Meltdown and Spectre vulnerabilities are making headlines and causing security headaches. Our customers are asking us about how Spectre and Meltdown will affect point-of-sale security. This is a good time to reiterate that there’s no reason to spread fear and panic, but that you need to stay on top of the latest information and be proactive.
Security for point of sale systems
Payment security experts are warning that some merchants with payment systems that transmit cardholder data from the processor back to the point of sale could be at risk to the Meltdown and Spectre hardware flaws. Specifically, these flaws could lead to the exposure of passwords and encryption keys and ultimately to the exposure of cardholder payments data. The risk is similar to past attacks at large retailers that retained a cached database of cardholder data. Also, with regards to POS Systems there are some specific concerns:
- Updating all the POS devices with upgrades and patches is an extremely difficult task.
- Particularly when Retailers need to ensure that their customers do not experience delays or other inconveniences while completing their purchases.
- Windows XP has been embedded in many Point of Sale Systems over the years, but Microsoft will not be releasing a patch for Windows XP.
- As mentioned previously upgrades and patches may be flawed or unable to prevent the Meltdown and Spectre threats.
- Upgrades and patches will not be available for many older devices.
There is some good news – Retailers that use semi-integrated solutions have greater protection from the chip flaws.
Meltdown and Spectre explained
Meltdown and Spectre both take advantage of features in CPUs that enabled them to process data faster. These two features are:
- Speculative Execution – the chip is attempting to predict the future to process data faster.
- Caching – small amounts of data that are stored in the CPU memory storage (CPU cache) that will be used soon or often
- Data that is output by Speculative Execution is stored in the CPU cache.
These two features combined with Protective Memory is what essentially creates the vulnerabilities to sensitive data. Protective Memory is data being worked in the CPU cache (because of Speculative Execution) before it receives permission to do so – this is known as the Privilege Check. If the Privilege Check is not passed, the data is discarded. It is while this data is stored in the CPU cache, and before it is discarded that it is vulnerable.
Meltdown CPU Bug
Meltdown is a more straightforward and immediate threat to CPUs. It affects primarily Intel’s CPUs, but has also been found in some ARM CPUs. Meltdown makes it possible break the isolation between the user applications and the operating system. Vulnerable systems are at risk of leaking sensitive and secure information.
Spectre CPU Bug
Spectre is not as urgent of a threat, but is more insidious. It is harder to exploit, but harder to mitigate. Spectre breaks the isolation between applications and allows an attacker to use something as simple as running JavaScript on a website to get access to sensitive and previously secure information. Also, not just Intel Chips are susceptible, virtually every high-performance processor ever made is susceptible to Spectre.
Responding to Meltdown and Spectre vulnerabilities
Since these threats were announced, a number of patches have been released that will hopefully mitigate the threats. However, there are some problems and concerns though with the patches:
- Some patches were not fully tested and contain bugs
- One patch released by Intel is causing continuous reboots of the devices.
- Other patches are causing noticeable slowdowns in the processing of data; particularly for older devices.

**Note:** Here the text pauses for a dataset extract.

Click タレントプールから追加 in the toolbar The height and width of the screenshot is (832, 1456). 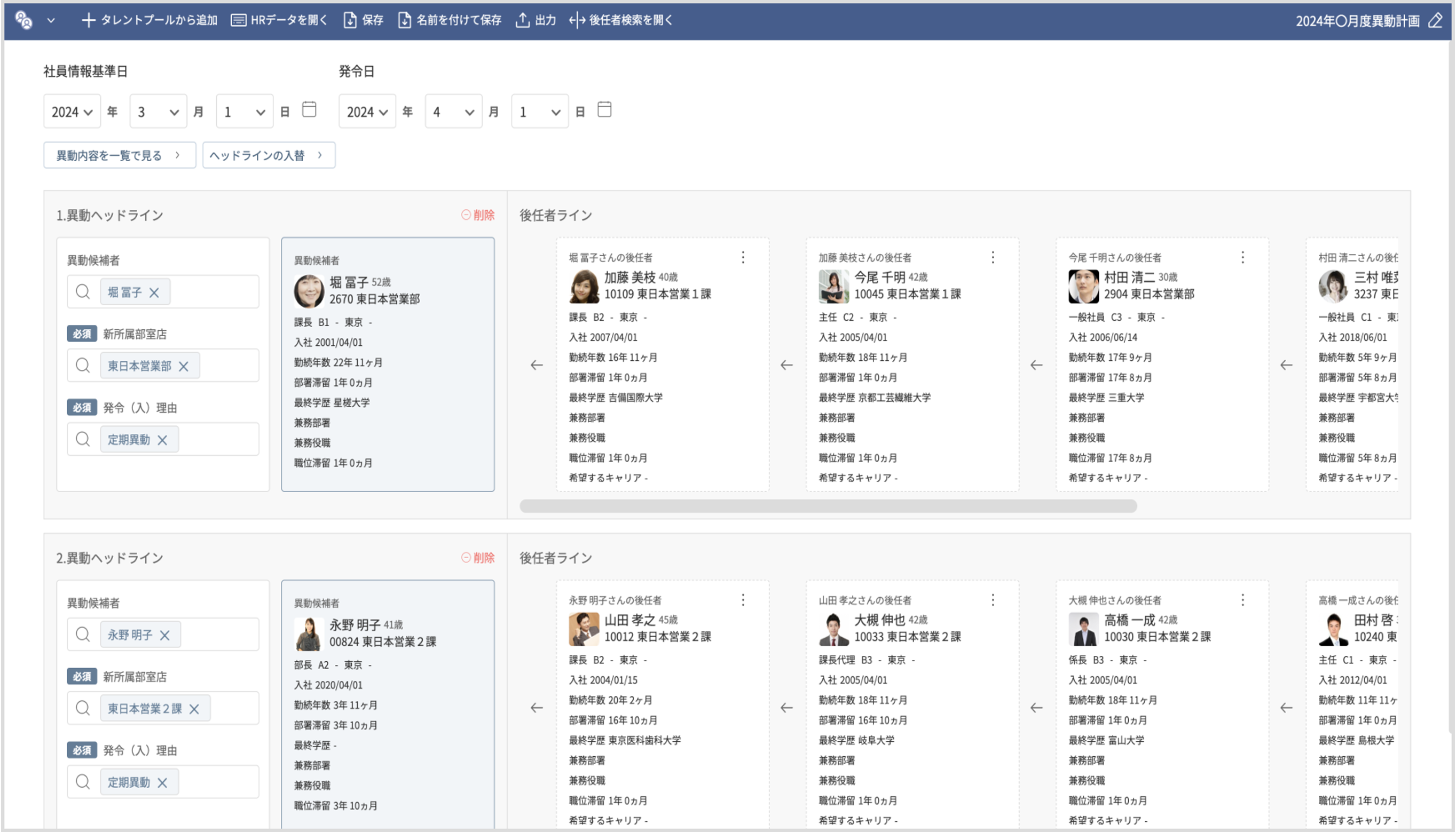tap(149, 21)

- It not has not yet been fully determined if the patches will prevent the threats of Meltdown and Spectre. It may be several months before the effectiveness of the patches can be truly determined.
- Intel will release patches for 90% of the CPUs introduced in the last five years. It has not announced any release plans for CPUs that are more than five years old.

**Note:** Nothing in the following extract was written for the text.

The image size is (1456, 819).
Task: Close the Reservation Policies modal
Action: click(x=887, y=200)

- New chips that are not vulnerable to the Meltdown and Spectre threats won’t be released for several months.
Patching: What FSS is doing to protect customer data
Federated Service Solutions is very concerned about the safety and security of all of their data; particularly customer data. As viable patches become available, we’ve been updating our computers and servers. Our IT Department is also staying updated on all new information, upgrades and patches that are released about Meltdown and Spectre.
What we are doing to help our customers neutralize Meltdown and Spectre threats:
- Federated Service Solutions is staying informed of all new developments with the Meltdown and Spectre threats and how we can assist our Customers with neutralizing them.
- Customers with devices that use chips with available upgrades and patches should plan on implementing them as soon as the upgrades and patches have been vetted for flaws. Federated can assist our Customers by planning and implementing the upgrades and patches.
- Customers with devices that contain older chips are strongly encouraged to replace those devices with devices that can be upgraded or patched, or in a few months with devices that will contain the new chips that are not vulnerable to Spectre and Meltdown. Federated can also assist our customers by planning and executing those upgrades and deployments.
- If upgrades and deployments are currently not an option, we can help our Customers to determine if there is a way to still mitigate the threats and then assist with implementation.